On Monday evening 27 September I joggled laps of the PICS track in lane four. Joggling is juggling while running. Each and every lap I counted the number of throws I made with my right hand. I also timed my laps. The first part of the midterm uses the number of right hand throws I made per lap for ten laps.

1. _________ What level of measurement is the data?
2. __________ Calculate the sample size n for the data.
3. __________ Determine the minimum.
4. __________ Determine the maximum.
5. __________ Calculate the range.
6. __________ Calculate the midrange.
7. __________ Determine the mode.
8. __________ Determine the median.
9. __________ Calculate the sample mean x.
10. 10.27 Freebie: This is the standard deviation sx. If you obtain a different value, then you typed in the wrong data! Calculate the standard deviation sx and check for agreement. [10.2681 to four decimal places]
11. __________ Calculate the sample coefficient of variation CV.
12. __________ If this data were to be divided into four classes, what would be the width of a single class?
13. Determine the frequency and calculate the relative frequency using four classes. Record your results in the table provided.
Frequency table
Riders CUL (cm)Frequency (f)Relative Frequency
Sum:
14. Sketch a frequency histogram chart of the data anywhere it fits, labeling your horizontal axis and vertical axis as appropriate.
15. ____________________ What is the shape of the distribution?
16. __________ On the ninth lap I dropped my throw height down to 30 centimeters, which resulted in a 2:02 lap on which I made 178 throws from my right hand. Use the sample mean x and standard deviation sx calculated above to determine the z-score for 178 throws.
17. ____________________ Is the z-score for 178 an ordinary or unusual z-score?
18. __________ On the tenth lap I increased my throw height up to 50 centimeters, which resulted in a 2:54 lap on which I made 205 throws from my right hand. Use the sample mean x and standard deviation sx calculated above to determine the z-score for 205 throws.
19. ____________________ Is the z-score for 205 an ordinary or unusual z-score?

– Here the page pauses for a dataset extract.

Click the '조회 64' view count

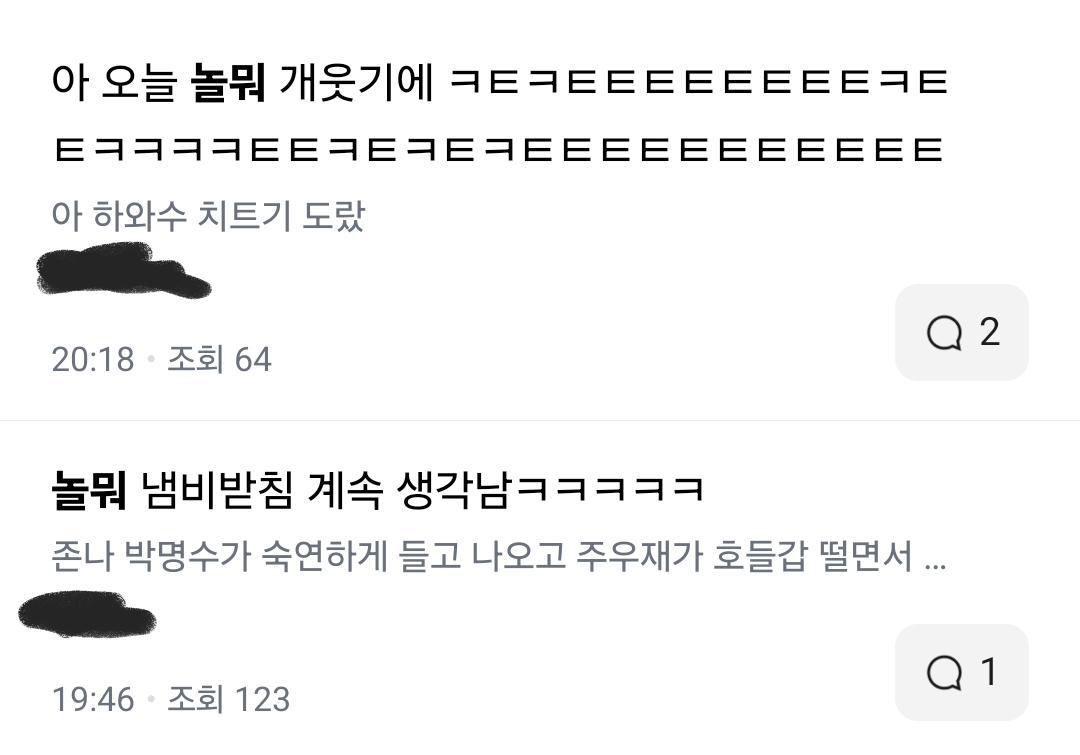point(220,360)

## Part II: Linear regression

For each and every lap I recorded the lap time for that lap. This section explores whether there is a relationship between my lap time and the number of throws I made from my right hand. I ran in lane four, which is 427 meters long. The times are the time for one lap. Smaller times are faster.

Time (min)Throws
2.5189
2.5198
2.6196
2.0178
2.9205
1. __________ Calculate the slope of the linear regression for the data.
2. __________ Calculate the y-intercept of the linear regression for the data.
3. __________ Use the slope and intercept to predict the number of throws for a lap of 2.3 minutes.
4. __________ Use the slope and intercept to predict the time for a lap with 185 throws.
5. __________ Does the relationship appear to be linear, non-linear, or random?
6. __________ Is the correlation positive, negative, or neutral?
7. __________ Calculate the correlation coefficient r.
8. __________ What is the strength of the correlation: strong, moderate, weak, or none?
9. __________ Calculate the coefficient of determination r².
10. __________ What percent of the variation in the lap time in minutes explains the variation in the number of throws?
11. I can control the height I throw my tennis balls while running and juggling. The higher I throw the tennis ball, the longer the ball is in the air. I usually throw my tennis balls about 40 centimeters high. For example, when I threw the balls 50 centimeters high, I made 205 throws during a 2:54 lap (2.9 minutes). When I threw the balls lower, only 30 centimeters high, I made only 178 throws during a faster 2:02 lap (2.0 minutes). Does the correlation and coefficient of determination provide support for the theory that I can control my speed by how high I throw the tennis balls? Why or why not?